Retype, word for word, the part of the visa decision below from "The requirements of PIC 4020(1) and" to "[2017] FCAFC 184.".

Top of Passage to read

Neither the primary applicant nor the secondary applicant claims they are no longer legally married to each other; and, the information before the Tribunal does not satisfy the Tribunal that the applicants are no longer legally married to each other. Based on the available information, the Tribunal is satisfied the primary applicant is currently the spouse of the secondary applicant and, that the primary and secondary applicants are currently members of a family unit as defined in regulation 1.12.
Has the applicant or any member of the family unit (as defined in regulation 1.12) been refused a visa in the relevant period, being in the period commencing 3 years before the application was made and ending when the visa is granted or refused?
According to the delegate’s decision, the Student visa application currently under consideration in this review was made on 9 April 2018.
It is not disputed that, according to the delegate’s decision in respect of the applicant’s Student visa application, on 25 July 2018, but prior to the delegate deciding on the same date to refuse to grant the applicant a visa, the delegate refused to grant Ms Thi Huyen Trang HOANG, the secondary applicant, a Student visa on the basis she did not satisfy the requirements of PIC 4020. Accordingly, the Tribunal is satisfied the secondary applicant was refused a Student visa during the period starting three years before the application was made; and, ending when the visa is either granted refused. It is convenient for the Tribunal to repeat here: the Tribunal is satisfied the secondary applicant and the primary applicant are currently members of the same family unit.
The Tribunal is satisfied the applicant was born on 30 October 1988, and that he was not under 18 years of age at the time the application for the refused visa was made.
Therefore, PIC 4020(2) is not met.
Should the requirements of PIC 4020(1) or (2) be waived?
The requirements of PIC 4020(1) and (2) may be waived where there are compelling circumstances that affect the interests of Australia, or where there are compassionate or compelling circumstances that affect the interests of an Australian citizen, an Australian permanent resident, or an eligible New Zealand citizen (as defined in r.1.03), that justify the granting of the visa. The decision-maker must first be satisfied that there are such circumstances, then must consider whether to exercise the discretion to waive the requirements, having regard to those circumstances: Kaur v MIBP [2017] FCAFC 184.
The expressions ‘compelling circumstances’ and ‘compassionate or compelling circumstances’ are not defined for these purposes. To be compelling, the circumstances must force or drive the decision-maker irresistibly to be satisfied: see Plaintiff M64/2015 v MIBP [2015] HCA 50. The ordinary meaning of ‘compassionate’ relates to feelings of sympathy, sorrow, pity or concern for others.
For the following reasons, the Tribunal is not satisfied that the requirements should be waived.
There is no information before the Tribunal capable of establishing the existence of compelling circumstances that affect the interests of Australia, or compassionate and compelling circumstances that affect the interests of an Australian citizen, an Australian permanent resident or an eligible New Zealand citizen, that would justify the granting of the visa.
Therefore, the requirements of PIC 4020(2) should not be waived.
Based on the above, the applicant does not satisfy PIC 4020 for the purposes of cl.500.217.
The applicant does not claim to meet, and the information before the Tribunal does not satisfy the Tribunal that he meets the criteria for any other subclass within the class of visa sought.

Bottom of Passage to read
Top of Information

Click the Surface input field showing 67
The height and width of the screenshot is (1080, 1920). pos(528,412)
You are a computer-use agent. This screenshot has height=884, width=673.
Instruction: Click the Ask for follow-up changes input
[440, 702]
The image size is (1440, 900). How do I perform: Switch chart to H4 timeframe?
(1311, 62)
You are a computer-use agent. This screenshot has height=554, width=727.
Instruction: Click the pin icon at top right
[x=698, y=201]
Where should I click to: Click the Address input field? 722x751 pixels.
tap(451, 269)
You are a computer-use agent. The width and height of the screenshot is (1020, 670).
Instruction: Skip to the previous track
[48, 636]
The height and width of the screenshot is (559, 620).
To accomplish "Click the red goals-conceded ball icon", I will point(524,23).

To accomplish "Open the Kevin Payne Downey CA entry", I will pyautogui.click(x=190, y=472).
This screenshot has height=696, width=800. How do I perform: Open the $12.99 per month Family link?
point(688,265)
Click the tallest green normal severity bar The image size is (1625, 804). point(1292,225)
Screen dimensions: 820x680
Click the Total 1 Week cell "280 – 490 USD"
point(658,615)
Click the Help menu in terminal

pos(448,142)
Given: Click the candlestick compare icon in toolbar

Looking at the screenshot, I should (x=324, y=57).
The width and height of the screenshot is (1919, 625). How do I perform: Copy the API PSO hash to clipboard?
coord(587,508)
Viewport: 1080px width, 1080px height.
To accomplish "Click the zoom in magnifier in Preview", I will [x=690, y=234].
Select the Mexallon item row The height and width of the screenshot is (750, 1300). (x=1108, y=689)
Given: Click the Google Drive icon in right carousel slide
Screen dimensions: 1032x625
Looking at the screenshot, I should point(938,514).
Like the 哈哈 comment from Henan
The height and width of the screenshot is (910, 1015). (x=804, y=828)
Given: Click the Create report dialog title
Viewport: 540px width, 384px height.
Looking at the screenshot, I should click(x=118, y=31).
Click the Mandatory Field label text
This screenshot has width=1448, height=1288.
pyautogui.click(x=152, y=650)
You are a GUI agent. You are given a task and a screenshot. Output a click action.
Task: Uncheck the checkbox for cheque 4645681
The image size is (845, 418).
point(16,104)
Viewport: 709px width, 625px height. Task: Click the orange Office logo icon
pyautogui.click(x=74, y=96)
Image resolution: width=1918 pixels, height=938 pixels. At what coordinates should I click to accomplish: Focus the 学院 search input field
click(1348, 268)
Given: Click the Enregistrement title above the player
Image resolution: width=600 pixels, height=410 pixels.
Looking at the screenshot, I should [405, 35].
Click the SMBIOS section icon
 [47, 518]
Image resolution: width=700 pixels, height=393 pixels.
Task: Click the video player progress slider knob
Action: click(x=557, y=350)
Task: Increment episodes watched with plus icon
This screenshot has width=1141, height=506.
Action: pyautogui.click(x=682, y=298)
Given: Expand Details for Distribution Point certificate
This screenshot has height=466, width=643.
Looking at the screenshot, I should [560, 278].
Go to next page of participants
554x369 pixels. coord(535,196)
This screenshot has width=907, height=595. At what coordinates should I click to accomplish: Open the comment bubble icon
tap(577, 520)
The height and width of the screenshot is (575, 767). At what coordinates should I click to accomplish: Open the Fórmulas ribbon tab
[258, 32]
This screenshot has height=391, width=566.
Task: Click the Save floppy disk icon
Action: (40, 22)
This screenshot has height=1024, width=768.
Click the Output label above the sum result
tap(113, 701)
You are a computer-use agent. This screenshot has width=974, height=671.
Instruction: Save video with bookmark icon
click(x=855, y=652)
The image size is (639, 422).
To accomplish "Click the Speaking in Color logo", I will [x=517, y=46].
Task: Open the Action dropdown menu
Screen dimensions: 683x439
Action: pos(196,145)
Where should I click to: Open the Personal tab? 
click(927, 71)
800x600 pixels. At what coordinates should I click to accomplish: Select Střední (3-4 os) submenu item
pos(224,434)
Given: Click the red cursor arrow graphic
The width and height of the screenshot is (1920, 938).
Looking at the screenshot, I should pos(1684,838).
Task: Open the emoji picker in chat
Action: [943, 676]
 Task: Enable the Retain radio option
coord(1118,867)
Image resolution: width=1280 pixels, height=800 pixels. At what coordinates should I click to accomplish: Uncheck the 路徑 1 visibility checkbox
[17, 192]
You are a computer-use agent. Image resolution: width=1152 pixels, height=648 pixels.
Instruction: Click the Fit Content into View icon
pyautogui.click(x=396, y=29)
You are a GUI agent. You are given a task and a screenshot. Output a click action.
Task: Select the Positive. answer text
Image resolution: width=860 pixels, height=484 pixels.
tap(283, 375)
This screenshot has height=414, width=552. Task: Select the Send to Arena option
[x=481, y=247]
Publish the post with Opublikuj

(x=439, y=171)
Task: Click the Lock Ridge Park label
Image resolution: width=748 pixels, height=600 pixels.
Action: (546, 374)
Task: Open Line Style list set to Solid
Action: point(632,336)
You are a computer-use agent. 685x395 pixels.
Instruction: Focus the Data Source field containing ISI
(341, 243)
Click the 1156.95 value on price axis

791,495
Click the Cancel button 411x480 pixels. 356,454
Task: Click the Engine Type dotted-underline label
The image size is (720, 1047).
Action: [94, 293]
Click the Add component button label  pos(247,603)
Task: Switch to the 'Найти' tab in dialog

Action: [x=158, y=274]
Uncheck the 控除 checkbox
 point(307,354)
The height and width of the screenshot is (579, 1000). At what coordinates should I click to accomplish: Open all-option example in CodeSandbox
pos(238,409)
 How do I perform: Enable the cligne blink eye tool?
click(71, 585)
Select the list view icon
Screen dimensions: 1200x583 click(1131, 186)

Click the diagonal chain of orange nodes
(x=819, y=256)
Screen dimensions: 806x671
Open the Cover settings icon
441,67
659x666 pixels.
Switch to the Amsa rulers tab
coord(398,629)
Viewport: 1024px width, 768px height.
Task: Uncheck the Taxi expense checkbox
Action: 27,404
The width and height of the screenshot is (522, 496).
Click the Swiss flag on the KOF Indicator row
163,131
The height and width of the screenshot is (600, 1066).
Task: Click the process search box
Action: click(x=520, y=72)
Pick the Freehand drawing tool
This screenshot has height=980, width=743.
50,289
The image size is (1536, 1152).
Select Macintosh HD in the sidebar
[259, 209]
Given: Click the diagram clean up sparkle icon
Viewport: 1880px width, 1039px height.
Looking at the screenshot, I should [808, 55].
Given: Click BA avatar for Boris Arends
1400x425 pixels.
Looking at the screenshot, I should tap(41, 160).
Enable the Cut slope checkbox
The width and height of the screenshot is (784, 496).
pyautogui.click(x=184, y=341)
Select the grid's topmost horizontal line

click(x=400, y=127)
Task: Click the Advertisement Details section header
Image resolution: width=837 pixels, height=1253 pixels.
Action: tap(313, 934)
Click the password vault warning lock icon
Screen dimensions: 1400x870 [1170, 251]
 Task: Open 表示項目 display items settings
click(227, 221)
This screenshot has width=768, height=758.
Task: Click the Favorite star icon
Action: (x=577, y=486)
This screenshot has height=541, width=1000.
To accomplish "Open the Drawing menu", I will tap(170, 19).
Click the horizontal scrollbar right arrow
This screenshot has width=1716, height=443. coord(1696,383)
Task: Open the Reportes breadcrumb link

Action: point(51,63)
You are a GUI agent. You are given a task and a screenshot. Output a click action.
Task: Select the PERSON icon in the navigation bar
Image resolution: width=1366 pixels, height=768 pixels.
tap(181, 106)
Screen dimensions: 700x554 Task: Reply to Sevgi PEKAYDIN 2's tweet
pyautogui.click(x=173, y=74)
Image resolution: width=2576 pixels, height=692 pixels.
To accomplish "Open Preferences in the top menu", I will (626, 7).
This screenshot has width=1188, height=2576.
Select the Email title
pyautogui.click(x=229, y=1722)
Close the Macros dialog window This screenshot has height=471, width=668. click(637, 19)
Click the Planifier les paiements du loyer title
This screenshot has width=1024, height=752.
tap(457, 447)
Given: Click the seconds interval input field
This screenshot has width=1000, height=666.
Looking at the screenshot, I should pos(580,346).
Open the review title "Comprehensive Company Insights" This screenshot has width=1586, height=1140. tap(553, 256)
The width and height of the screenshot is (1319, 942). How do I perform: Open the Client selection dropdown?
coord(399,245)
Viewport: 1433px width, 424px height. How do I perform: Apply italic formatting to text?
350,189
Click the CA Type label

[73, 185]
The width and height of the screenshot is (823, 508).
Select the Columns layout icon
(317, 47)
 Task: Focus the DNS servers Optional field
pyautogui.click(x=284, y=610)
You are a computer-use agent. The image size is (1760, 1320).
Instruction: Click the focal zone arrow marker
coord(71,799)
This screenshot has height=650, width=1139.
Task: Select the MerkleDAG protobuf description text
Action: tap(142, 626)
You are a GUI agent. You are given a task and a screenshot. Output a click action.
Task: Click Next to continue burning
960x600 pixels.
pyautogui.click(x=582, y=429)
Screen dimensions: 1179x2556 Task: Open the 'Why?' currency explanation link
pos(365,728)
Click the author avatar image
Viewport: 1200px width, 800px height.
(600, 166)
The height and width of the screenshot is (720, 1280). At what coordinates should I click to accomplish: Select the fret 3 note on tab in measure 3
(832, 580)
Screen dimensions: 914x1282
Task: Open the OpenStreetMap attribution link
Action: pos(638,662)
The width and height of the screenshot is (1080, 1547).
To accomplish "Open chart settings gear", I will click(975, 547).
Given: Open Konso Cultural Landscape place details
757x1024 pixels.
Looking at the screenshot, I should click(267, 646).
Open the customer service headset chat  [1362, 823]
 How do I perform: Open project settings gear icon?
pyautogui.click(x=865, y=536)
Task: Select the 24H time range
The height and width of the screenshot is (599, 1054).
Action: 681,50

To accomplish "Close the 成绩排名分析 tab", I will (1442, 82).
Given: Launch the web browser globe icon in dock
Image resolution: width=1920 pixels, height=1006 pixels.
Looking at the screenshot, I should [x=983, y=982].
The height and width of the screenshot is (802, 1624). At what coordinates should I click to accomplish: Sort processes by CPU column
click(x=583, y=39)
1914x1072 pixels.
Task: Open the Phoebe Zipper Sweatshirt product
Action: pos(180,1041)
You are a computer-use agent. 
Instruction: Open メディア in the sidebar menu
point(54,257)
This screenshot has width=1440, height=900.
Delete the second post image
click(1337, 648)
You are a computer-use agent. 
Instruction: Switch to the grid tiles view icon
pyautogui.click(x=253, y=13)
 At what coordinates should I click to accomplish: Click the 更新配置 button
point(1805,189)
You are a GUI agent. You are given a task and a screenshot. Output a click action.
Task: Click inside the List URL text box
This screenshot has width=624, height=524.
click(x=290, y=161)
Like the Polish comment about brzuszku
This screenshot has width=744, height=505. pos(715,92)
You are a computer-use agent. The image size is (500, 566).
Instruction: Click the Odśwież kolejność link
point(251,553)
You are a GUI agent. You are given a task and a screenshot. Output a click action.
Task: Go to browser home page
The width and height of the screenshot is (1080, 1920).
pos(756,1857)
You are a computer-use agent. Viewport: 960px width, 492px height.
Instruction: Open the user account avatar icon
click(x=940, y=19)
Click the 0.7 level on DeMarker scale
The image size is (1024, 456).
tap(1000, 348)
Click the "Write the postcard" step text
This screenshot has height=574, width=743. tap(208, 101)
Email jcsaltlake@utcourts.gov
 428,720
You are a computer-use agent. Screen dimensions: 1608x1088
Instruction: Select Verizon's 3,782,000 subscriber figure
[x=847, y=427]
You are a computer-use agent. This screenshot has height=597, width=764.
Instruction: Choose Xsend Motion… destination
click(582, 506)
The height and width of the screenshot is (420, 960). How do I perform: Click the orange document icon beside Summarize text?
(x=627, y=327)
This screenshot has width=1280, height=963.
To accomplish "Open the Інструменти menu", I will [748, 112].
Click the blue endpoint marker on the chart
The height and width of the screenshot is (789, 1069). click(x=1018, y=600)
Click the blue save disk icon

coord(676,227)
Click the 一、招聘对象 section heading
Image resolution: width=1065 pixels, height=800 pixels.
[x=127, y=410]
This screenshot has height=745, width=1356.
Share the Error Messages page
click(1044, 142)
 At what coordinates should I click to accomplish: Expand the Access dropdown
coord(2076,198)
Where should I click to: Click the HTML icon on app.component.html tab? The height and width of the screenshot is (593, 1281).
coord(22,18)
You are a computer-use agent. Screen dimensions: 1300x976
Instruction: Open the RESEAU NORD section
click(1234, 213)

Bottom of Information

■ **Worked solution**:
The requirements of PIC 4020(1) and (2) may be waived where there are compelling circumstances that affect the interests of Australia, or where there are compassionate or compelling circumstances that affect the interests of an Australian citizen, an Australian permanent resident, or an eligible New Zealand citizen (as defined in r.1.03), that justify the granting of the visa. The decision-maker must first be satisfied that there are such circumstances, then must consider whether to exercise the discretion to waive the requirements, having regard to those circumstances: Kaur v MIBP [2017] FCAFC 184.